The Telecom Regulatory Authority of India has recommended slashing the rates of roaming calls and SMSes by 35 and 70 percent respectively. The regulator issued a draft amendment to the Telecommunication Tariff Order, 1999 in order to seek comments from the stakeholders. Through this amendment TRAI aims to cut down the ceiling tariffs for national roaming services.
The national roaming service allows the subscriber to avail the services subscribed in its home network at the time of travelling outside the geographical coverage area of the home network. Presently, according to the existing framework for telecom access services, the country has been divided into 22 licensed service areas.

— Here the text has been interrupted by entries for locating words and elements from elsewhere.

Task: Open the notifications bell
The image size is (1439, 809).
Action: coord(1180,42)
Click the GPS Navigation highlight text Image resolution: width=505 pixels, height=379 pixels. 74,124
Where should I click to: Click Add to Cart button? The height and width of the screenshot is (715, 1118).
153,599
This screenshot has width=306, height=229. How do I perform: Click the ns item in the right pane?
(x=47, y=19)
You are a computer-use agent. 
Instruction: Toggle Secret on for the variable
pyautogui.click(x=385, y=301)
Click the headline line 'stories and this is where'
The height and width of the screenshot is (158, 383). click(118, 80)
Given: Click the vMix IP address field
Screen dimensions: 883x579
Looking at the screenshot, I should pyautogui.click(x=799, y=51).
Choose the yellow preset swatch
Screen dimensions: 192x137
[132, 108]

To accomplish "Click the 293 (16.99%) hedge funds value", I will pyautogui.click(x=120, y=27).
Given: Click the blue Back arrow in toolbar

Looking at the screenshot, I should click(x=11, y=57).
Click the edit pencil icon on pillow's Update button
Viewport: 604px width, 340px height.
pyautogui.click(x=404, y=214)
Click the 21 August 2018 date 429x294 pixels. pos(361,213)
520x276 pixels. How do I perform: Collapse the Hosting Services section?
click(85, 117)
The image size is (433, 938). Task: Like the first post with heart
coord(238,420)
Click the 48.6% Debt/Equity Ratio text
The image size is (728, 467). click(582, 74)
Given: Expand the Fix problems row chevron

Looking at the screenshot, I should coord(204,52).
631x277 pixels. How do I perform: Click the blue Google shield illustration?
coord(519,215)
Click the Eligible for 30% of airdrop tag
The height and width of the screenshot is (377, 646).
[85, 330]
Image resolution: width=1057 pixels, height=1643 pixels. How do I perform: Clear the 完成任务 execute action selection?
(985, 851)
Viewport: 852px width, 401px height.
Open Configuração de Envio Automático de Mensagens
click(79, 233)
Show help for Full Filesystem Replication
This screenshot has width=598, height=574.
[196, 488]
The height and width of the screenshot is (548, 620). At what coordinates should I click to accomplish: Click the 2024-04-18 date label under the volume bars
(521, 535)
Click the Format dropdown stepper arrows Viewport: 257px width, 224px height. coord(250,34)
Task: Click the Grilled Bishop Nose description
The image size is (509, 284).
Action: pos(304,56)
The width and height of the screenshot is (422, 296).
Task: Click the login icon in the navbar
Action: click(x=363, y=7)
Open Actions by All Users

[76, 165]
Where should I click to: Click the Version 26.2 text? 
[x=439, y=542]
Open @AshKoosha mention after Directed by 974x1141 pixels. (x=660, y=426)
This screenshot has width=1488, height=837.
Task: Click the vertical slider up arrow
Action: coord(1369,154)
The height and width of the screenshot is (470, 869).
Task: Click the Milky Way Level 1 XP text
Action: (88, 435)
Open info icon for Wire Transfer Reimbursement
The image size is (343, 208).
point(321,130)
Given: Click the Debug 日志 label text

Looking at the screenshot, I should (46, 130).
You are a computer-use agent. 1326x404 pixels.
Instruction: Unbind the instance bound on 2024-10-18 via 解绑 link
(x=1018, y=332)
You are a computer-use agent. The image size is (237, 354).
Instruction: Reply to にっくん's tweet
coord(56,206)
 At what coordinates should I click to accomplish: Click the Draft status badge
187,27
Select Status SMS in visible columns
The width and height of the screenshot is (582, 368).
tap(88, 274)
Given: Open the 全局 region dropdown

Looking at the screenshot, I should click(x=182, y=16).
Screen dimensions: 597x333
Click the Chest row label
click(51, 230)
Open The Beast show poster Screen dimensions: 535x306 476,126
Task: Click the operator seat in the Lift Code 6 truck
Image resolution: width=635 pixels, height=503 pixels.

The regulator has suggested reducing the maximum charges that can be imposed on the outgoing local calls during roaming to 65 paise per minute, from ceiling rate of Re.1 per minute, under the latest draft amendment of telecommunication tariff order. Along with this, it also recommended to cut down the long distance or STD call rates during roaming to Re.1 per minute, from maximum charge of Rs.1.5 per minute. TRAI also wants the telcos to charge a maximum of 45 paise per minute, instead of 75 paise permitted at present for incoming calls.
As per the amendment, the regulator suggested that the local SMS should be charged 20 paise maximum compared Re.1 that can be charged at present while roaming. TRAI has recommended 25 paise per STD SMS sent by customers when they are roaming, compared to the ceiling tariff of Rs.1.5 per SMS now.
The regulator has asked the stakeholders to submit the comments by 13 March, 2015.